Fortunately, you have at your disposal a time-tested way to achieve many comms objectives while reaching multiple audiences: storytelling. Since we were huddling around fires at night sharing what we hunted and gathered that day, human beings have been hard-wired to pay close attention to emotionally compelling tales of people struggling to reach a goal.
Neuroscientists tell us that stories activate parts of our brain associated with focus, empathy and motivation — but those brain parts stay dormant when exposed to straight information, like numbers. Not surprisingly, cognitive scientists have found that information conveyed in a story is up to 20 times more likely to be remembered.
How brains work
When you tell compelling stories, you take advantage of how people’s brains work. You stand a chance to break through the din of incoming messages and online distractions competing for your audiences’ attentions. And you increase the odds that you’ll have an impact, because the emotional connection that stories create are essential to persuasion and motivation.
What’s the best way to ensure that storytelling drives your association’s communications efforts?

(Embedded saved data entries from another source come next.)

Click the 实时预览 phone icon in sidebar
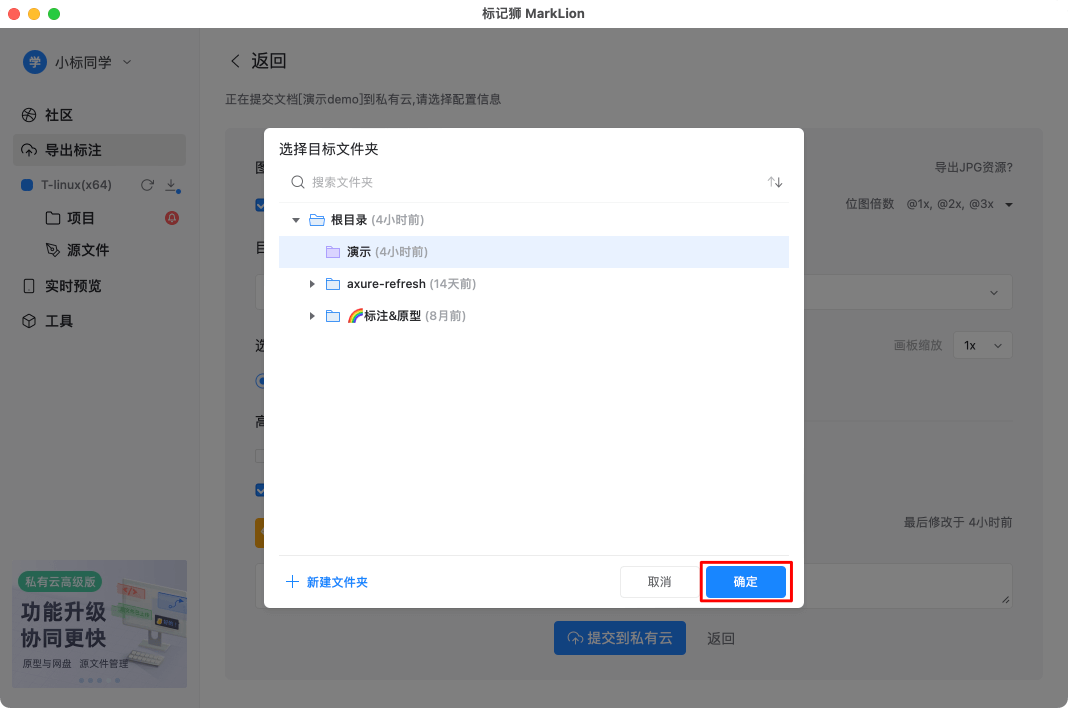[x=29, y=286]
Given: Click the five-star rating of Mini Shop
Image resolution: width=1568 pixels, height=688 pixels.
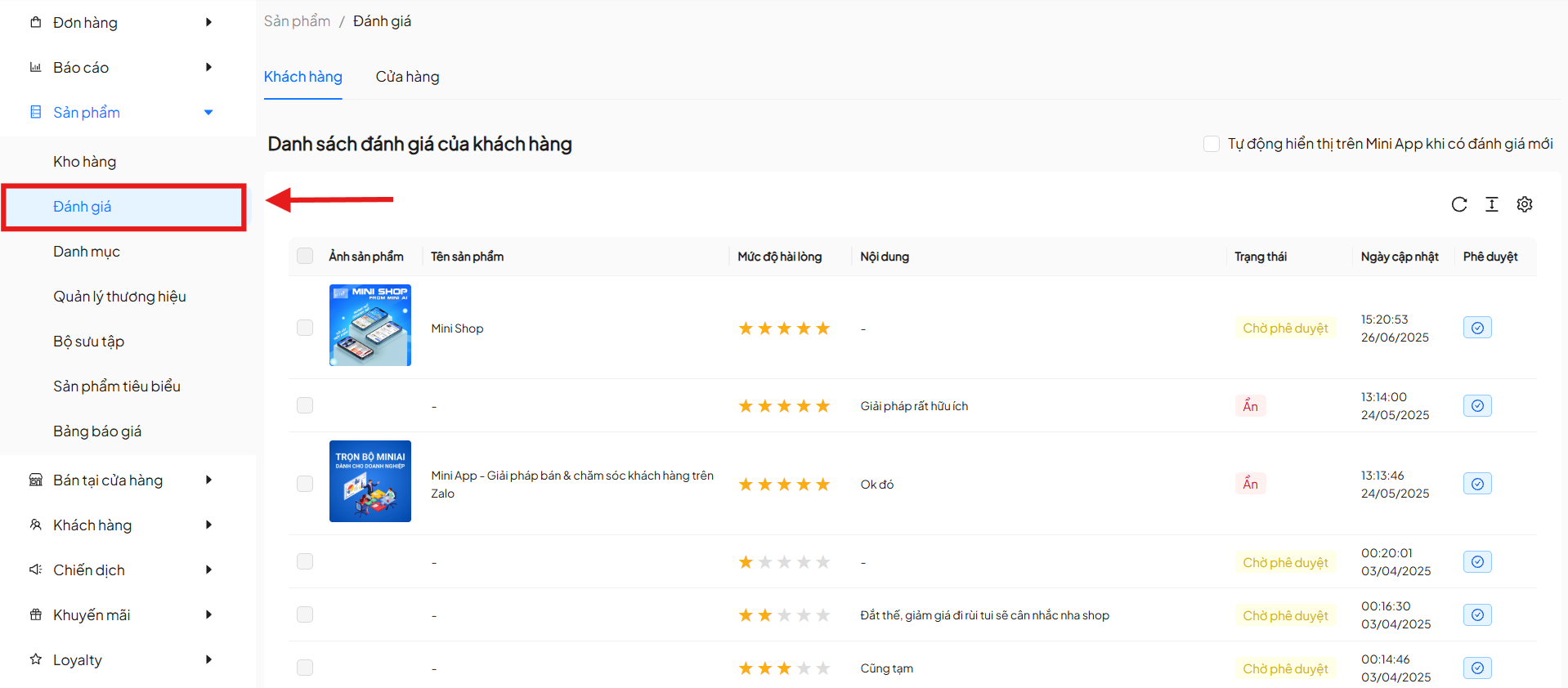Looking at the screenshot, I should point(783,328).
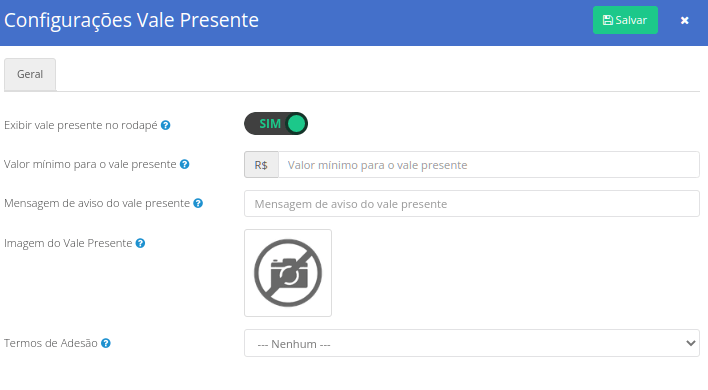The height and width of the screenshot is (390, 708).
Task: Switch to the Geral tab
Action: click(x=30, y=74)
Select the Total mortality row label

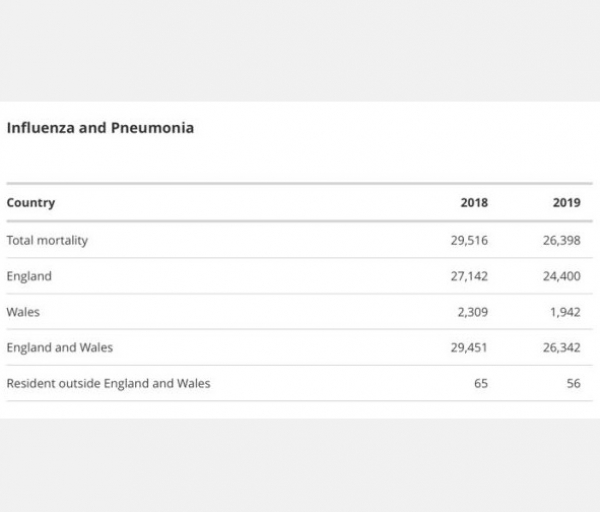pyautogui.click(x=47, y=240)

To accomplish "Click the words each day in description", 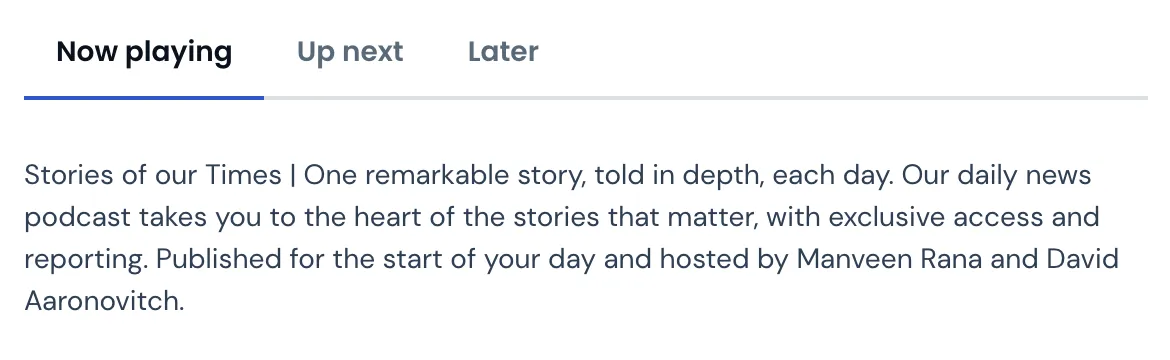I will (832, 176).
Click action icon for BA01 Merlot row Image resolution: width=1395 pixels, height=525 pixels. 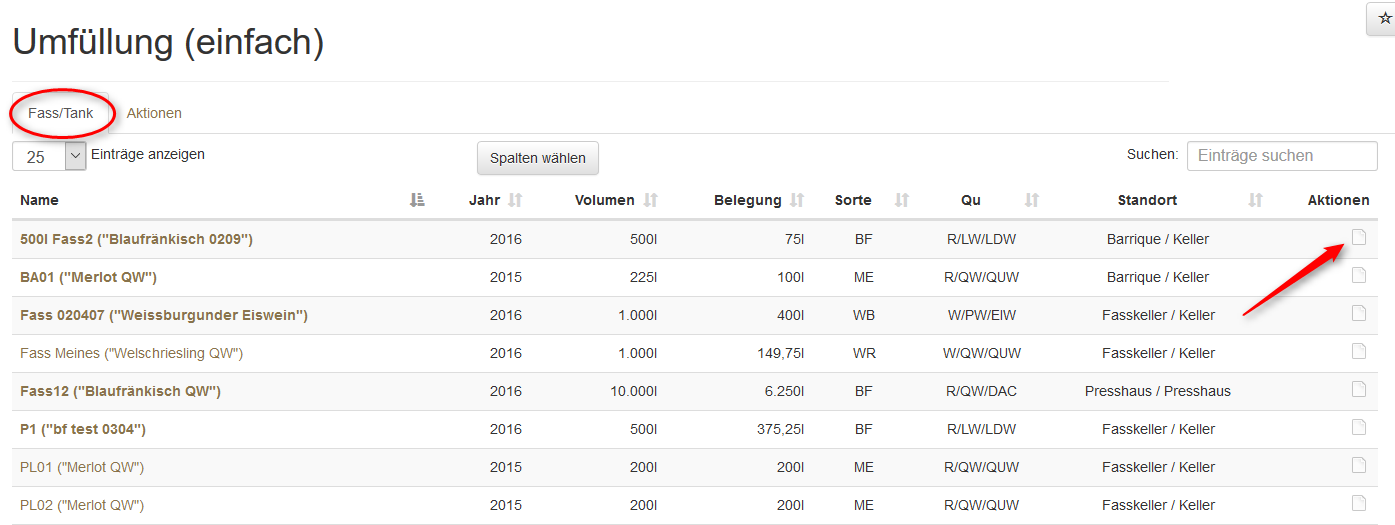click(1358, 275)
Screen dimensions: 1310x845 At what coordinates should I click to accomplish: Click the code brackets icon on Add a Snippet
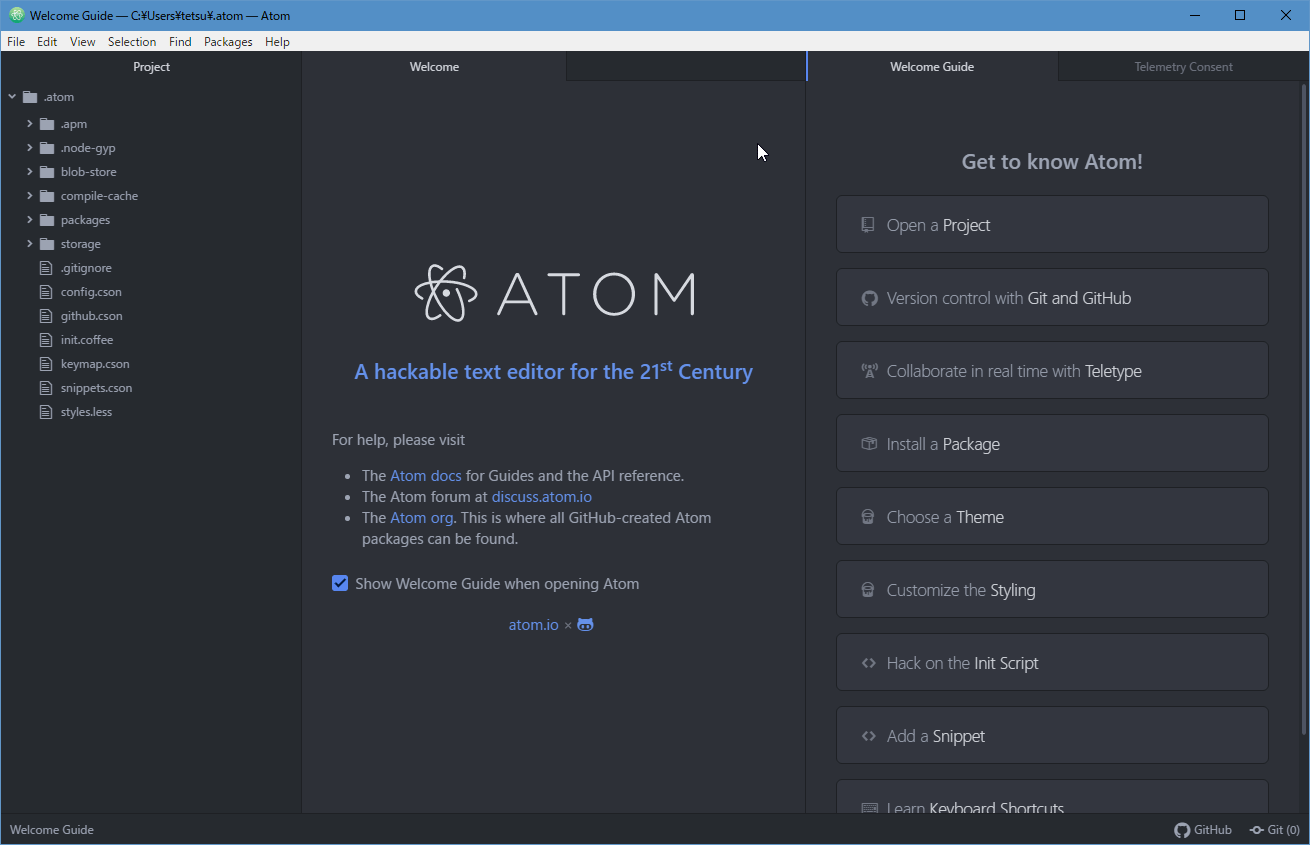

Assume control over your own stories – and deliver them directly to your audiences. We call that brand journalism.
Brand journalism means your association buys into storytelling as a core principle, organizing your comms team around identifying, reporting and producing interesting stories that show (not tell) what your organization is doing and what it believes.
Brand journalism is especially worthwhile for associations because of their disparate audiences: Elected officials, policymakers, members, trade media, academics, consumers, business leaders in related industries, and staff. They are all human beings innately inclined toward stories. A single compelling story that demonstrates an important point — say, about one of your policy priorities — can reach all of these audiences at once.
With brand journalism, your comms team focuses on developing compelling stories rather than churning out different message materials for each audience. Many of those materials – press releases, brochures, bland web copy – are ineffective in an instant, social-media, video-fueled digital world.
Three main ways
Why “journalism”? Because journalists are trained to identify, report and produce compelling stories. If they don’t attract an audience, they fail. The journalism field has developed methods for doing exactly what we want to do as communicators. With brand journalism, we adapt those methods to brand communications, in three main ways:
First, we organize ourselves into a newsroom, with reporters who find, report and produce stories (text, video and infographics) and editors who supervise, strategize and ensure high quality. We hold news meetings to discuss potential stories, brainstorming how best to tell them. We write interesting headlines and add compelling images with every story.
In short, we stop taking orders — a press release here, some talking points there — and start taking charge, devoting our talents to what professional communicators should be doing: informing, persuading and motivating audiences.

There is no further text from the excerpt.